Parmi les traditionnels vernissages du jeudi à Casablanca, une proposition pas comme les autres. Ce 7 novembre, c’est au sein de l’ancienne usine Smadia (Société marocaine de développements industriels et agricoles), au 60, boulevard Yacoub El Mansour, qu’une quinzaine d’œuvres de Faouzi Tazi sont dévoilées pour la première fois, dans une exposition hors-circuit, totalement indépendante des galeries.
L’art comme antidote
Dans cette déambulation atypique, un triptyque attire l’œil dès l’entrée, représentant des corps désarticulés dans des teintes diluées, quasi pastel. À y regarder de plus près, ce sont des draps de la clinique Val d’Anfa, peints au mercurochrome ou à la Bétadine, des pigments parfois mélangés avec du Diprivan (agent anesthésiste de courte durée) ou autres adjuvants médicaux.
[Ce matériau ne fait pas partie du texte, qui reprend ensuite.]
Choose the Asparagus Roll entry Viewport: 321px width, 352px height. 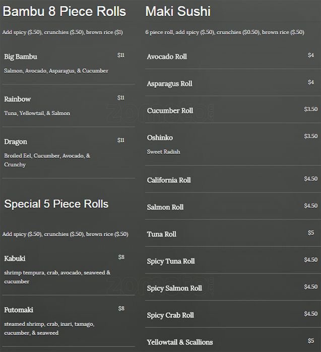[x=169, y=84]
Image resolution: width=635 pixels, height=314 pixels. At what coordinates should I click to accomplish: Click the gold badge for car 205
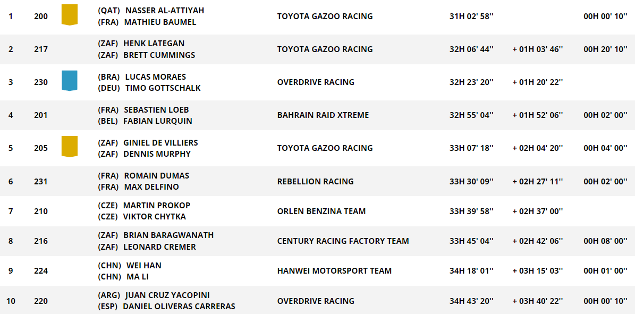69,146
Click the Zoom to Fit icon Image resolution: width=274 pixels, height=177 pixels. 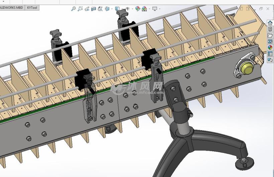pyautogui.click(x=74, y=9)

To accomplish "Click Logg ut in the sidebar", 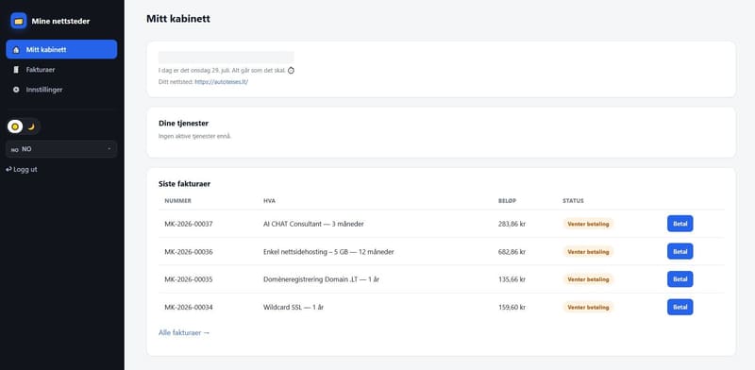I will 21,170.
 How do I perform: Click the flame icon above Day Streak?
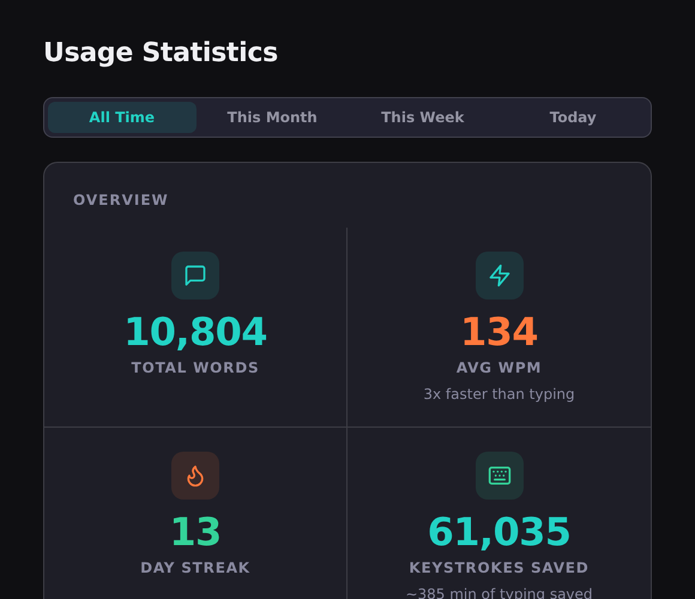[195, 476]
C’est que Faouzi Tazi a commencé à peindre parallèlement à son quotidien de médecin anesthésiste-réanimateur, en 2020. “Je n’ai jamais pensé exposer ou vendre. J’ai travaillé à l’Hôpital Saint-Antoine à Paris, ainsi qu’à l’Hôpital Necker, avant de revenir à Casablanca, et n’ai jamais tenu un pinceau avant le Covid. En 2020, j’ai commencé à acheter des toiles, des livres d’art, et je me suis découvert une passion, notamment pour les surréalistes”, raconte l’artiste.
“Je peins ma vie, teintée d’imaginaire. C’est une manière d’exorciser le quotidien. J’essaie de décrire mes émotions, et comme ce n’est pas évident, j’ai créé des chimères”, explique Faouzi Tazi. Des corps démembrés qui évoquent “toutes les pulsions de l’être : le bien, le mal, l’érotisme”. Outre le corps humain, quelques motifs récurrents : le tamis, métaphore du réel par lequel passent les êtres et auquel personne n’échappe, et les regards, très présents, comme un clin d’œil à son autre spécialité, l’hypnose.
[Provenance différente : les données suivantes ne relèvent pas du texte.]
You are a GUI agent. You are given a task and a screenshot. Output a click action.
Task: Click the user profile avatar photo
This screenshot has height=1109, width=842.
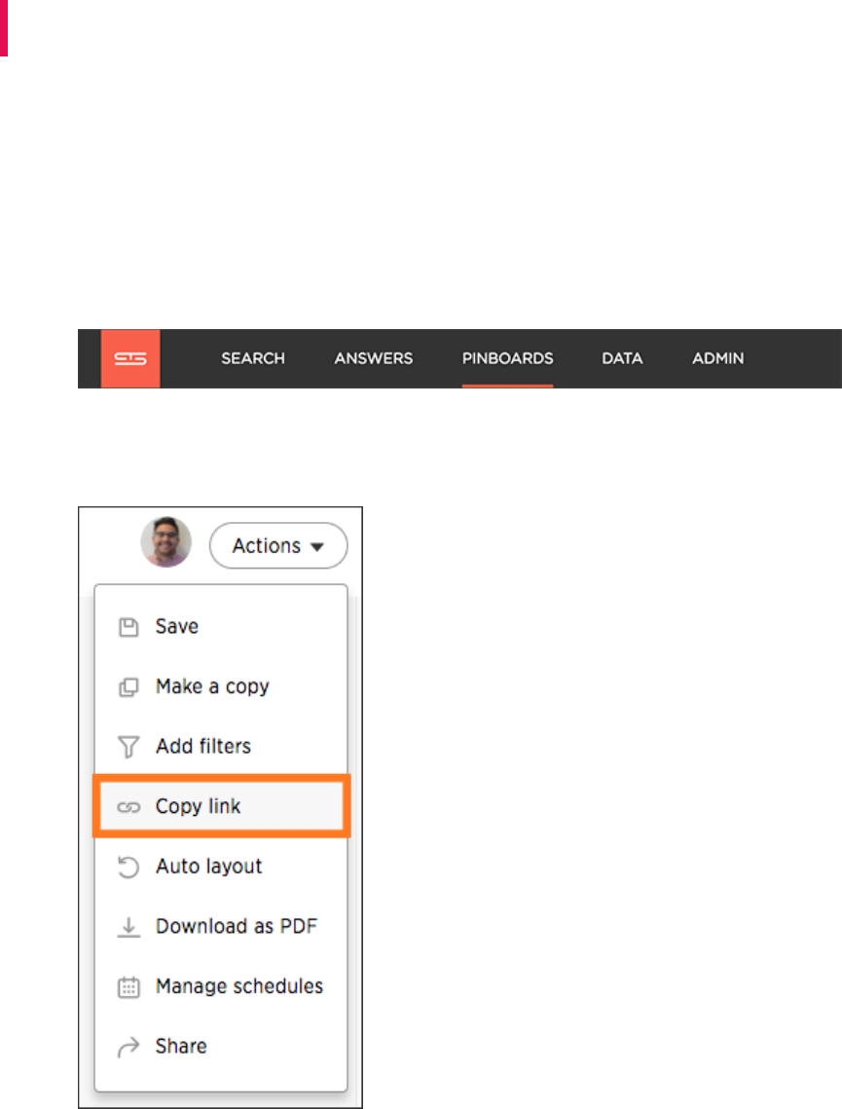(x=166, y=541)
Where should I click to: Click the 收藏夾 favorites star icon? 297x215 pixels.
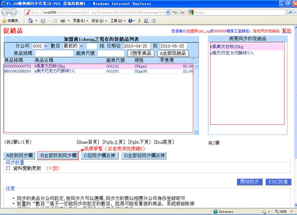pyautogui.click(x=4, y=21)
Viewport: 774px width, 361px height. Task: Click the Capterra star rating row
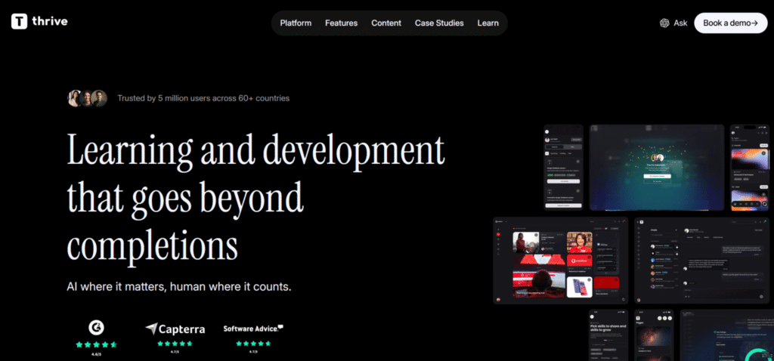coord(175,344)
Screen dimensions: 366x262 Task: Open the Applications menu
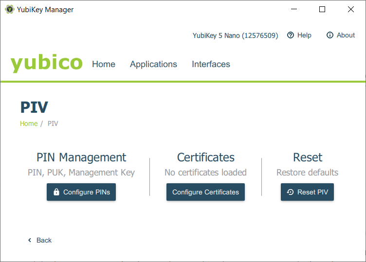(153, 64)
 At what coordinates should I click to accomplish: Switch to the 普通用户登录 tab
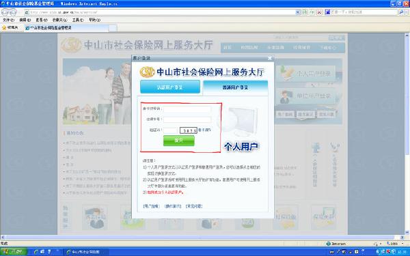coord(235,87)
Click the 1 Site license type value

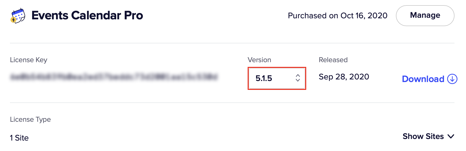point(19,138)
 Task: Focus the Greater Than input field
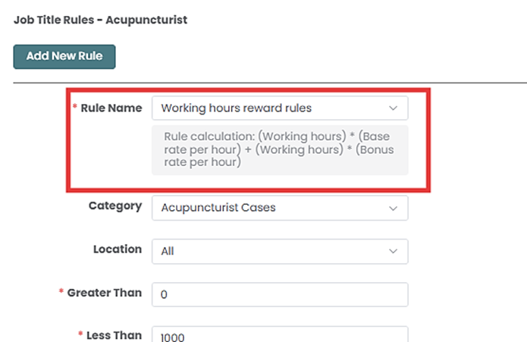coord(279,294)
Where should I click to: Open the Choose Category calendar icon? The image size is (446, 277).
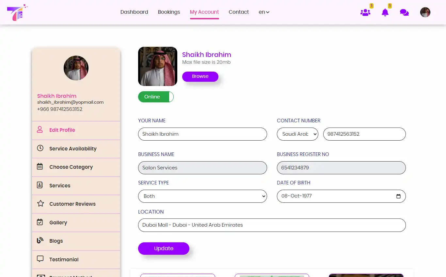click(x=40, y=167)
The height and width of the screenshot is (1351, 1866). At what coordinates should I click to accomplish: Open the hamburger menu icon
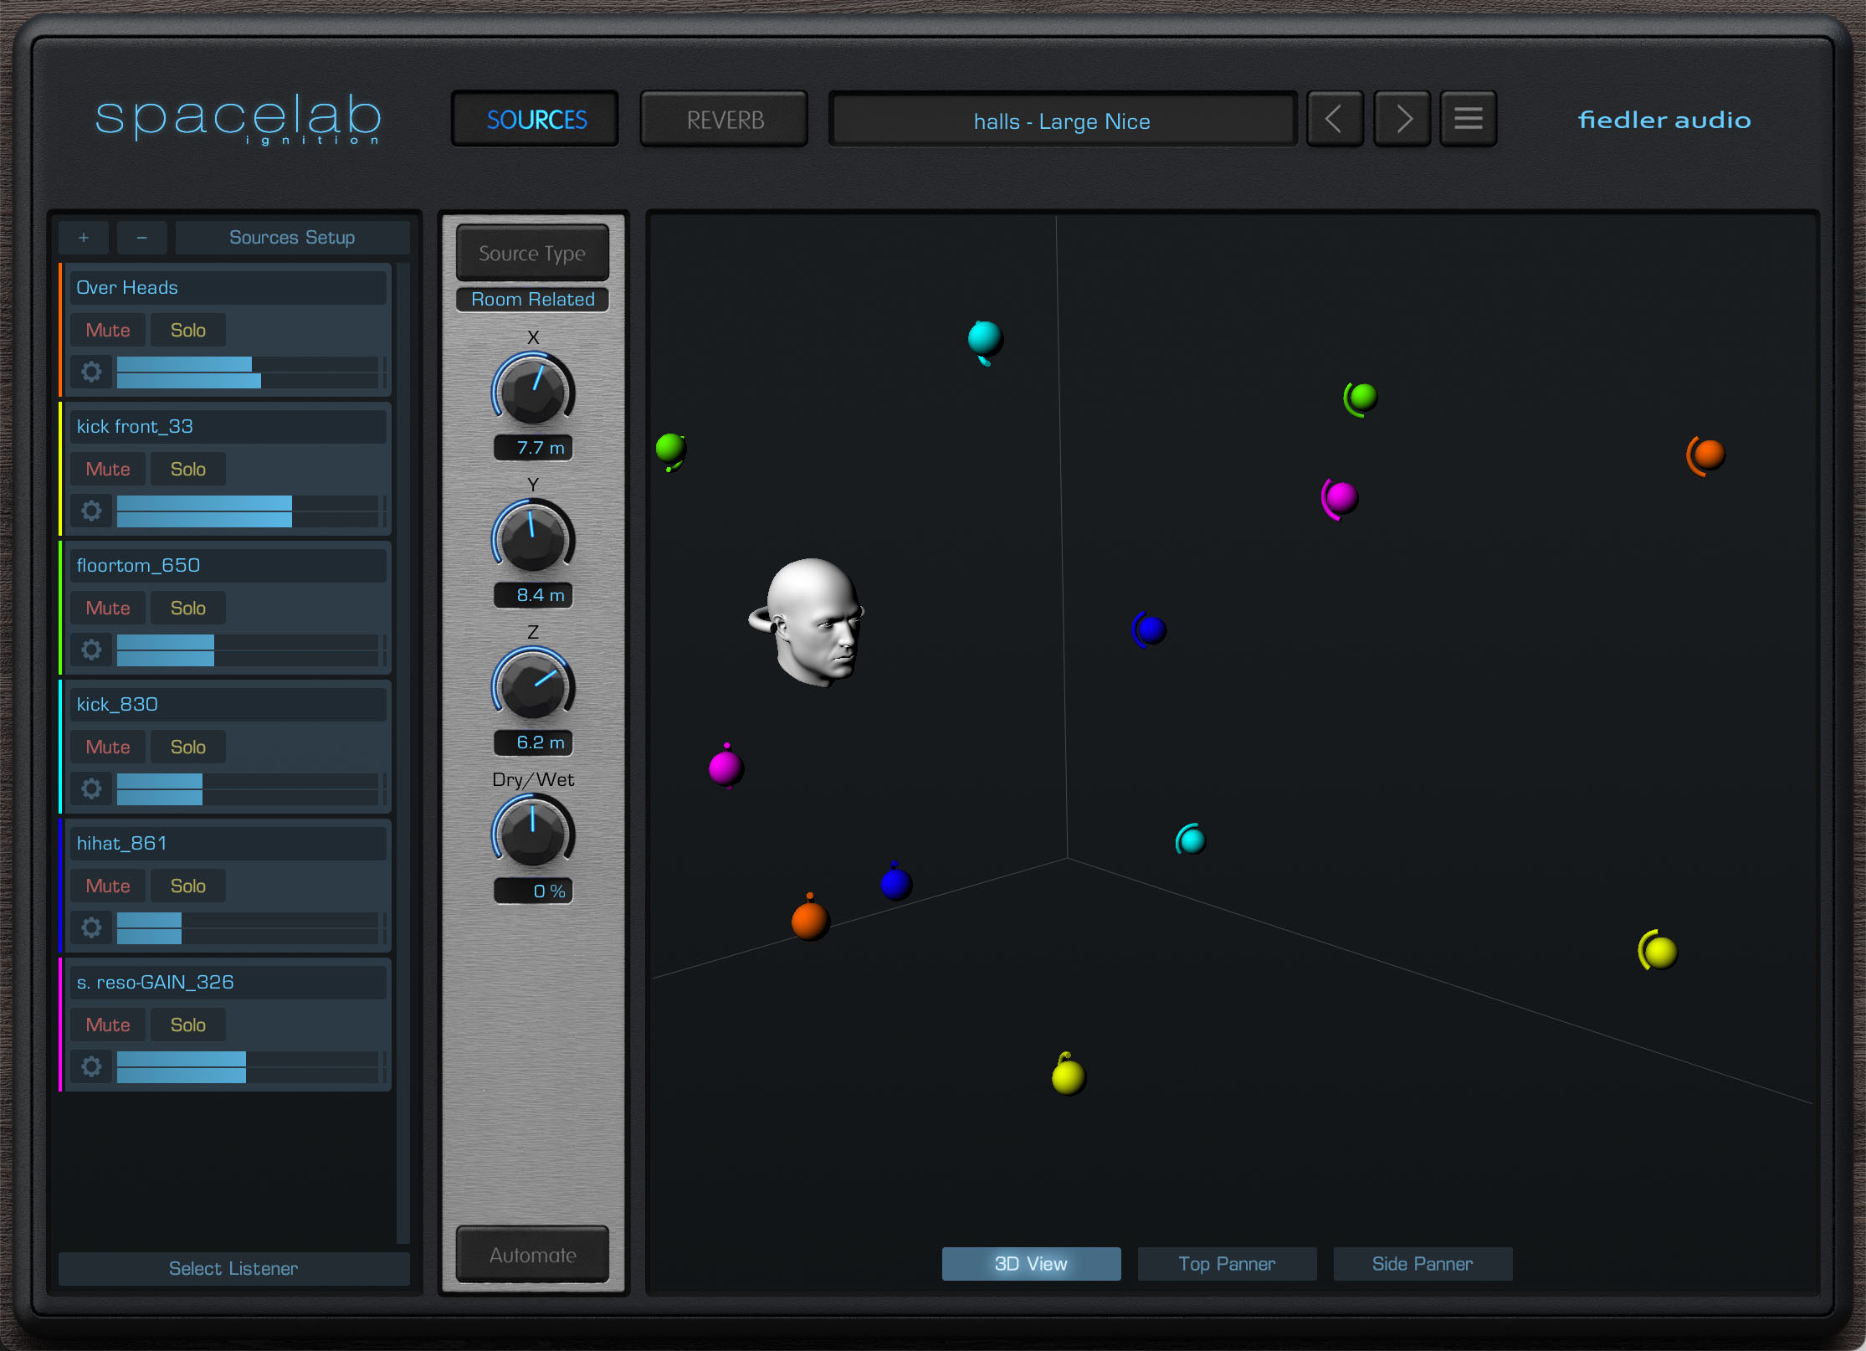tap(1468, 120)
“Faouzi est curieux, audacieux, très courageux : il saute dans le vide”, commente Fouzia Marouf, curatrice de l’exposition. Quand Salma Lahlou de Think Art lui a proposé d’accompagner l’artiste, elle a tout de suite dit oui. “La curation, c’est écrire une histoire. Son œuvre est traversée d’une vraie force, et comme il a une trajectoire humaine entre la vie et la mort, qu’il est médecin anesthésiste-réanimateur, mais aussi hypnothérapeute, ce projet a été très riche humainement aussi.”
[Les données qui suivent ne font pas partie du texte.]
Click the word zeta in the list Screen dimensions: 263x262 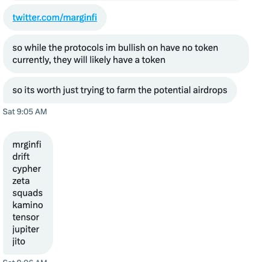pos(21,181)
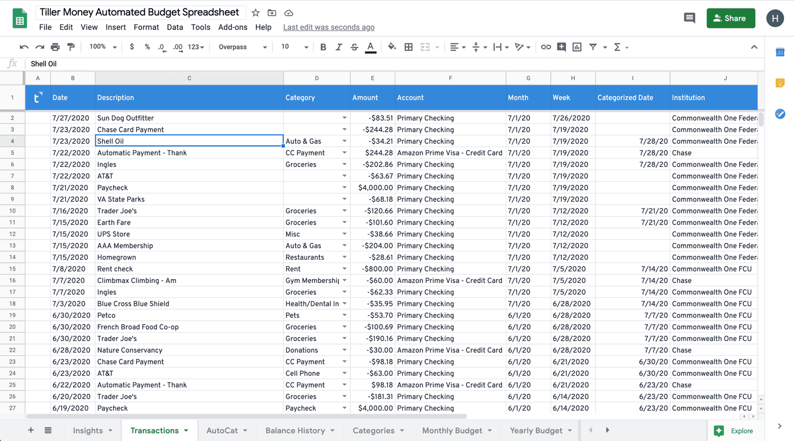Open the Overpass font dropdown
Viewport: 794px width, 441px height.
pyautogui.click(x=243, y=47)
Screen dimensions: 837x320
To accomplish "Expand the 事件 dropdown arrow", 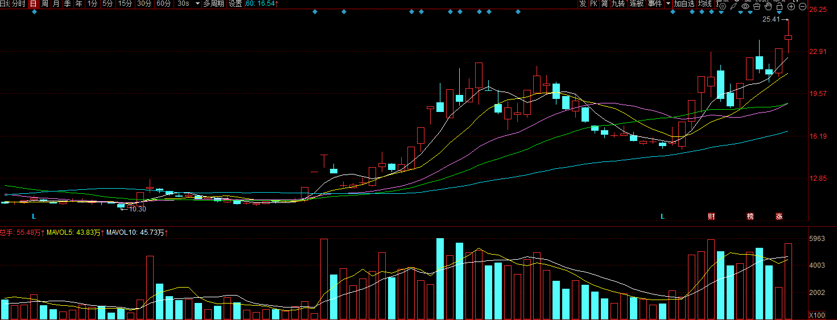I will coord(667,3).
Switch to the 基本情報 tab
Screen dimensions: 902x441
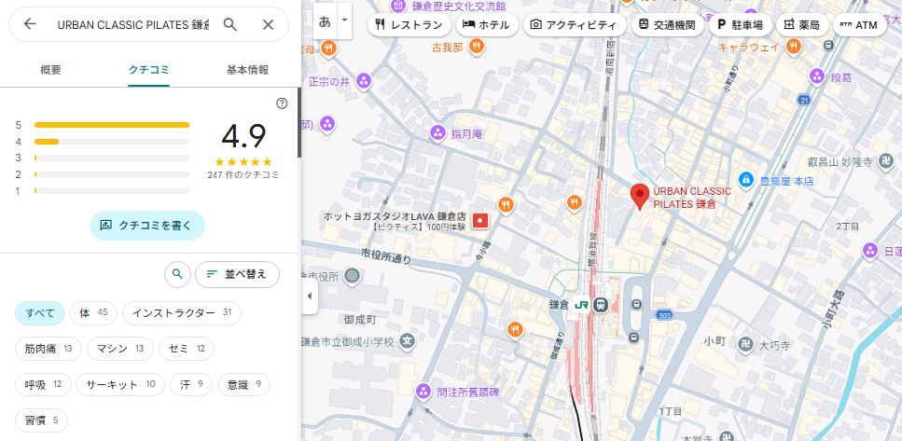point(247,70)
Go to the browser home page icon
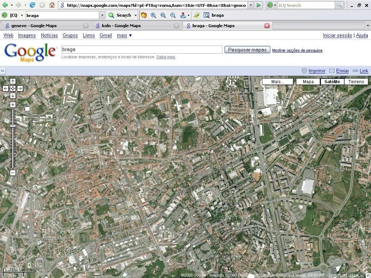The image size is (371, 278). pyautogui.click(x=52, y=5)
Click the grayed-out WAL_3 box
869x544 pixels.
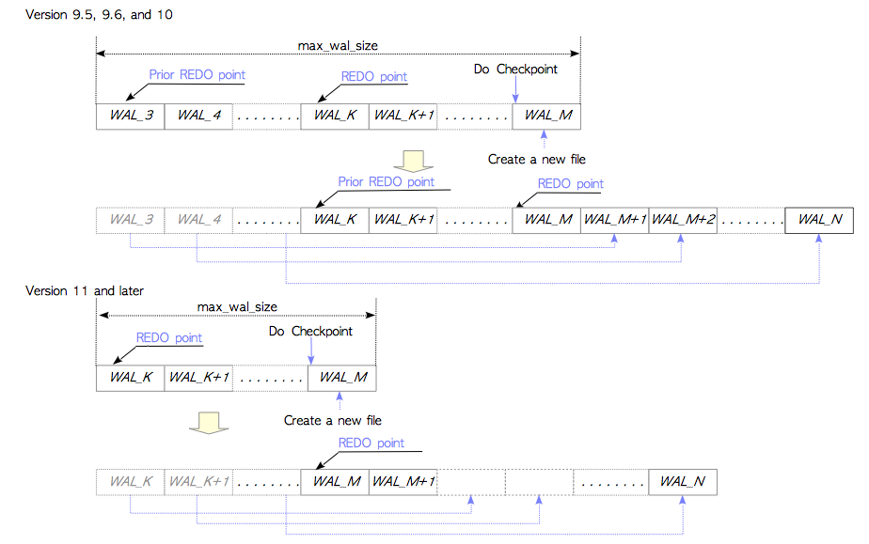130,220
S’il tisse si finement le fil entre le tragique et la joie, la vie et la mort, c’est que Faouzi Tazi y est confronté au quotidien de par sa profession, et qu’il a lui-même vécu le traumatisme de la maladie. “En 1997, je suis interne à Saint-Antoine à Paris lorsqu’on me découvre un problème contre lequel ni la radiothérapie ni la chimio ne peuvent rien, en me disant qu’il me reste six mois à vivre, se souvient le plasticien. Depuis, tous les jours, je me sens invulnérable, et ma vie part en cacophonie. J’ai exorcisé ma mort.”